Salvo received a written reprimand, the only time in the last decade that he has been disciplined.
"You have any interest in going narcotics?" Salvo remembered the chief asking him. The reasoning was simple: Salvo would no longer work under Marano.
Strange, then, that when New Times called, the lieutenant defended his colleague. "I can't say a bad word about Pete Salvo," Marano says, sitting at a desk on the fourth floor of police headquarters. "He's a good guy and a good cop."
If Salvo has been accused of excessive use of force, Marano says, it's not because he's a thug. It's because he's doing his job. "Look at my record," Marano says. "I've had complaints against me for excessive use of force. It goes with the territory."
In the mid-'90s, Marano led Hollywood's infamous Street Crimes Unit, formerly known as the Raiders. The black-shirted, tough-on-crime unit drew a string of complaints and lawsuits that alleged brutality, wrongful arrests, and civil rights violations. In 1998, a federal jury awarded 21-year-old Dwight Edman $750,000 after Marano admitted that police had no probable cause to arrest him on drug charges. The city is currently appealing the award.
"A good, aggressive cop is going to get complaints, most unwarranted," Marano says. "A lug isn't going to get any complaints. Pete Salvo is a good, aggressive cop."
Allegations of police misconduct have dogged the Hollywood Police Department for more than a decade. Throughout the '90s, as Marano's Raiders were accused of abusing citizens and trampling on civil rights, the city earned a reputation for scandal.
In 1997, Hollywood fired Police Chief Richard Witt after he attempted to blow the whistle on hiring practices that allowed applicants with criminal records and histories of prisoner abuse to join the force. That same year, six Hollywood SWAT team officers were removed from a North Florida military base -- where they were training -- when they vandalized facilities in a drunken stupor. Around the same time, federal juries awarded two female officers six-figure judgments after finding that they had been sexually harassed throughout their careers.
The department's problems with brutality, battery, and false arrests are even more troubling. Police legal adviser Cantor downplays the significance. "I think my numbers, the number of lawsuits I've received to this office, have gone down in recent years," Cantor says.
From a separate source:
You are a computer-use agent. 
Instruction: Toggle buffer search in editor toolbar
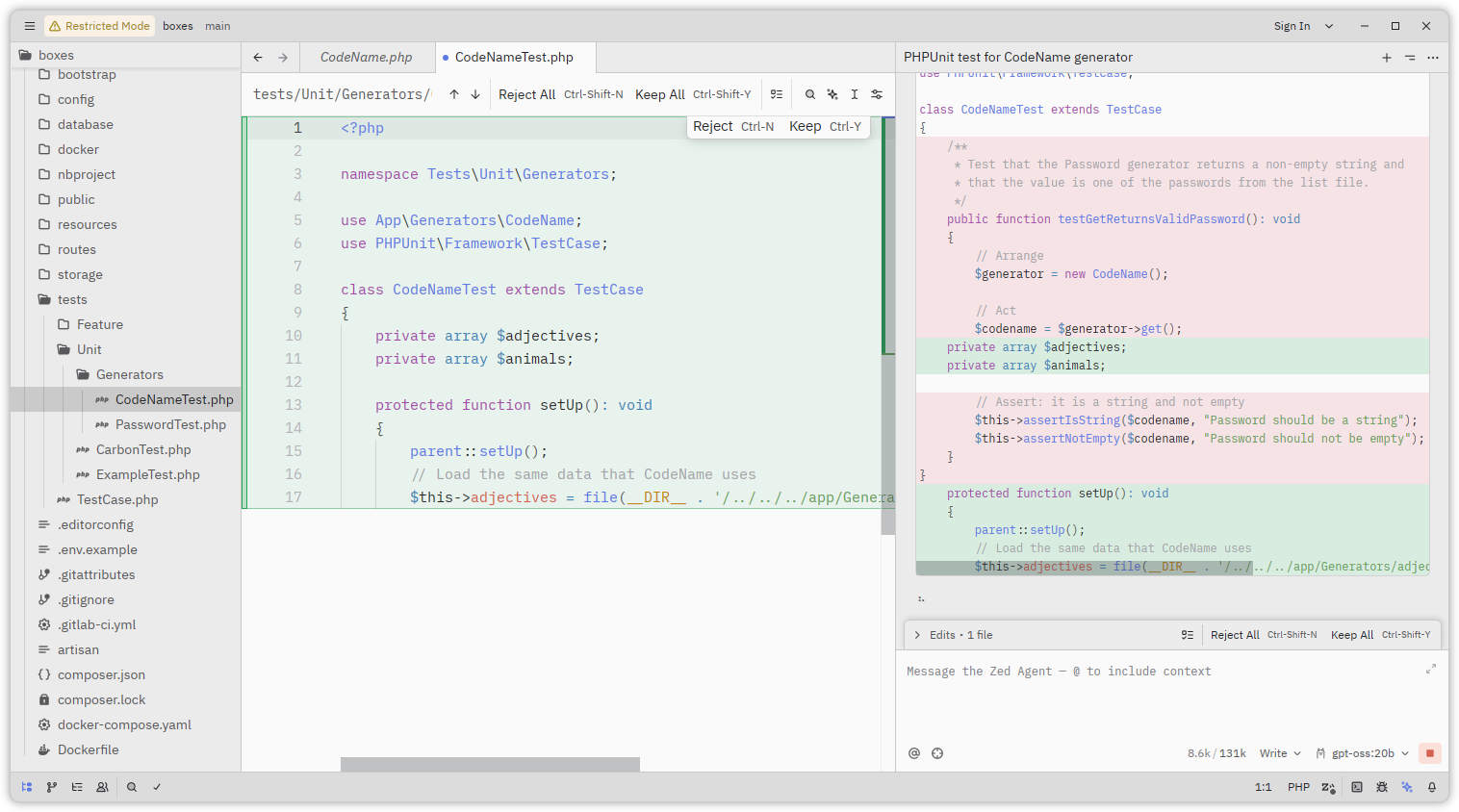click(x=810, y=94)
But that isn't entirely true. In 2001, seven people filed notice to sue the city for excessive use of force, battery, or false arrest. Six more did so in 2002, followed by another six in 2003. So far this year, five people have notified the city of their upcoming legal actions for excessive use of force or false arrest. "Most people think that when police brutality happens, it's some crazy, rogue cop out there by himself," says Kamau, of the Police Complaint Center. "That's not the case. It's generally some rogue cop who has the help of other officers to cover up his conduct."
In Miami and Fort Lauderdale, citizen review boards were created after allegations of police brutality reached fever pitch. Both have had some success in overseeing local law enforcement. Last week, for instance, Miami-Dade's Independent Review Panel faulted police for using excessive force in the recent Free Trade of the Americas riots.
Hollywood has never created such a panel and doesn't track brutality claims. "I'd like to see a citizen review board in Hollywood," says Henry Graham, a community activist in Hollywood's Liberia neighborhood. "Residents have to be involved if we're going to look seriously into claims that the police are heavy-handed."